[Short problem]: Reproduce the passage of the catalog entry on the Escorial embroidery drawing that lies between "SPANISH SCHOOL Late" and "on blue paper.", inclusive.

[Provided passage]:
——————————

SPANISH SCHOOL Late 16th Century
The Resurrected Christ Appearing to Saint Peter
Pen and brown ink and brown wash, heightened with white, on blue paper.
The outlines pricked for transfer.
371 x 458 mm. (14 5/8 x 18 in.)
The outlines pricked for transfer.
371 x 458 mm. (14 5/8 x 18 in.)
This very large sheet is part of a fascinating group of drawings by Spanish artists working at the large monastery complex of El Escorial, northwest of Madrid, in the late 16th century. The monastery had been founded by Philip II in 1563, and the drawings of this distinctive group were executed as designs for embroidery intended for the liturgical vestments of the priests - chasubles, copes, dalmatics and so forth - or as ornamental coverings for the altars. (Each of the three main altars in the basilica at the Escorial had fifty sets of embroidered vestments and altar frontals, which were changed according to the religious calendar and the type of service.) Drawn in pen and brown wash on blue, blue-green or blue-grey paper, these drawings for embroidery designs seem to have been the product of a large workshop at the Escorial. Depicting scenes from the Old Testament and the Gospels, they are among the most numerous and significant surviving examples of 16th century Spanish draughtsmanship.

——————————

[Data segment]:

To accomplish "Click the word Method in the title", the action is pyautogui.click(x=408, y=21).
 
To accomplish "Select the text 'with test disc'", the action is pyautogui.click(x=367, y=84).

——————————

[Result of this task]:
SPANISH SCHOOL Late 16th Century
The Resurrected Christ Appearing to Saint Peter
Pen and brown ink and brown wash, heightened with white, on blue paper.